Are they misinforming customers so they purchase online instead of going to a physical store? Given the mega-retailer’s cutthroat tactics, it’s entirely possible. It’s also possible that their AI technology isn’t up to snuff. Other flaws in Amazon’s customer experience reveal that the tech giant may not lead the pack when it comes to artificial intelligence.
Counterfeiting is a Big Problem for Amazon
Anyone in the world can sell just about anything on Amazon. While this may seem like a capitalist’s dream, it also provides a haven for bad actors. Counterfeiters, merchants selling used products as new, and manufacturers of unsafe products have all found a home on Amazon. It seems to be getting worse every day.
Amazon’s counterfeit problem is so bad, when I type “counterfeit pr” on Google, it autocompletes with “counterfeit problem Amazon”. Searching the web, people seem to be wondering why they’re getting these strange, fake products that cost as much as the real McCoy.
In my personal experience, I’ve purchased quite a few fugazis on Amazon. My mom needed a new battery for her flip phone, and I bought one with the “Amazon Choice” designation. It was used and couldn’t hold a charge. Scuffed and worn, this item could actually be a fire hazard.
Other shoppers’ purchases are even more frightening. Some Amazon customers acquired counterfeit “Ove Glove” oven mitts, resulting in injury. Amazon customers are sometimes sent expired baby formula and other dangerous products.
Amazon is relatively opaque, so it’s not exactly clear why this happens. Most customers will stick with Amazon, even if they’re defrauded on occasion. It may be too costly to combat counterfeiting. Considering that victims, including me, continue to use Amazon, there’s little incentive for change.
Artificial intelligence should be detecting fraud, and Amazon may be employing technology for this purpose. The reality may be that Amazon’s AI is simply not up to snuff. Some experience with Amazon products seem to support this notion.
Amazon: Artificial Intelligence or Stupidity?
Amazon’s infiltration by bad actors is not the result of human intervention. If Amazon employees carefully scrutinized vendors, they’d be able to find the counterfeiters. It appears as though Amazon’s ineffective AI may not be able to detect fraud.
Counterfeiters and deceptive vendors use fake reviews to make products seem appealing. After getting burned a few times, I learned how to spot fake reviews. A counterfeit product often features hundreds or thousands of reviews that were evidently written by a few people. Read the most positive reviews, and if they’re too similar in style and concept, it may be a counterfeit, used, or poor-quality product.
Amazon could employ AI to detect market fraud.

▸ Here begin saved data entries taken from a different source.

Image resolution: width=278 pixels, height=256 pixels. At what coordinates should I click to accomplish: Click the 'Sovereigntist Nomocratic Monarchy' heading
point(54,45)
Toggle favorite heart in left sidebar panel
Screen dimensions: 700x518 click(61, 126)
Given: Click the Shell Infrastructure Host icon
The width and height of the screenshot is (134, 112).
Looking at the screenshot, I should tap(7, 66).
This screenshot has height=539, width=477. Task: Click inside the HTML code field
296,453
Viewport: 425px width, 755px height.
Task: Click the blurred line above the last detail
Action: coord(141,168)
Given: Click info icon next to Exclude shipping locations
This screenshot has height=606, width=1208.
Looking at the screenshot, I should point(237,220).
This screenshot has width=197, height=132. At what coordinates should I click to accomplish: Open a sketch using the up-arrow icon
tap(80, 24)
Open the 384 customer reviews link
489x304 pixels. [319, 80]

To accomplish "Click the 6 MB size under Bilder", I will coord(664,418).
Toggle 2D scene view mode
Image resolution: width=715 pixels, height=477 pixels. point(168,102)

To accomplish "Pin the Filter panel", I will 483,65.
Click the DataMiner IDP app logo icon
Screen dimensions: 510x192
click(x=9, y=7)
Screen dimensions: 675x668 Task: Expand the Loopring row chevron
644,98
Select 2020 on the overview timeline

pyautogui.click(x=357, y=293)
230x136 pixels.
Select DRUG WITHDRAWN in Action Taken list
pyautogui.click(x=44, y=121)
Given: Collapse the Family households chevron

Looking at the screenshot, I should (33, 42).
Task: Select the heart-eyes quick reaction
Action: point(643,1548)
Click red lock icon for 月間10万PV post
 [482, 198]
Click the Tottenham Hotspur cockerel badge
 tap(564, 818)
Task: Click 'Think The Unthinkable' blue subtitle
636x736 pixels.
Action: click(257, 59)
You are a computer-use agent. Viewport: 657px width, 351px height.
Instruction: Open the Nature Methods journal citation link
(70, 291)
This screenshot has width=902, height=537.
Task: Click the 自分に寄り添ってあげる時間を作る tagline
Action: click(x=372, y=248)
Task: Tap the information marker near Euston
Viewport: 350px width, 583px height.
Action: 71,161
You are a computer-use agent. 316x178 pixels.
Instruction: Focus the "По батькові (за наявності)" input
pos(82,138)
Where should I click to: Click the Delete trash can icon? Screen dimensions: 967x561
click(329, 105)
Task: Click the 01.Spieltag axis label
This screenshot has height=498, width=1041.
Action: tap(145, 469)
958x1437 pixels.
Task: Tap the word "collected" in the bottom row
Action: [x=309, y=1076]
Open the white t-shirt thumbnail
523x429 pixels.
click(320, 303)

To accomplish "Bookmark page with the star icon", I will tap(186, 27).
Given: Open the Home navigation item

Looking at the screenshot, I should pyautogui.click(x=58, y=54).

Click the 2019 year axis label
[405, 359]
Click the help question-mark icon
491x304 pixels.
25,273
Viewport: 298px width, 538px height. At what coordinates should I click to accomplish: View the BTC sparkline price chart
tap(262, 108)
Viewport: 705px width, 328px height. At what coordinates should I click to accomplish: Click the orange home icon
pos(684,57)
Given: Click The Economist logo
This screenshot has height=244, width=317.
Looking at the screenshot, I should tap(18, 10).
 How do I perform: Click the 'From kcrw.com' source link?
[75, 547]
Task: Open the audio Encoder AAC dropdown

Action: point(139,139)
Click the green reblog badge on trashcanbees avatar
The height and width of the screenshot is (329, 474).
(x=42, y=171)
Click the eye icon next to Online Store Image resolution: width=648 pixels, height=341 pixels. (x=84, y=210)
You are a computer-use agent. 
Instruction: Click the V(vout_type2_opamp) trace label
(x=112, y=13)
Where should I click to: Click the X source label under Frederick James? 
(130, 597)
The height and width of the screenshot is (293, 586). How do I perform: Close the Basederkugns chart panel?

They may be doing this, but their AI just isn’t advanced enough.
Alexa isn’t the most competent or intelligent personal digital assistant. Having used Siri, Google Assistant, and Alexa, I can honestly say that the former two are much better than Amazon’s offering. Alexa has trouble with basic tasks, such as playing an album on Amazon Music. It’s better than Bixby, but lags behind Apple and Google’s tech.
Amazon Music HD is a service I both love and loathe. The music quality sounds fantastic, especially breathtaking ultra HD recordings. Unfortunately, it’s a poor-quality, low-rated app, riddled with defects. If one adds albums to a playlist, for example, the song order shuffles without user intervention. Sometimes it can’t play downloaded albums in offline mode, which forces the user to burn through cellular data. With HD music, this can be quite expensive.
If Amazon struggles with a music player, it’s hard to believe they will lead the AI revolution. Alexa is the weakest AI helper. Amazon’s smartphone completely flopped. Amazon is an excellent company for those who hate shopping, but it’s not high tech. Amazon is a medium tech company, outclassed by their peers when it comes to artificial intelligence.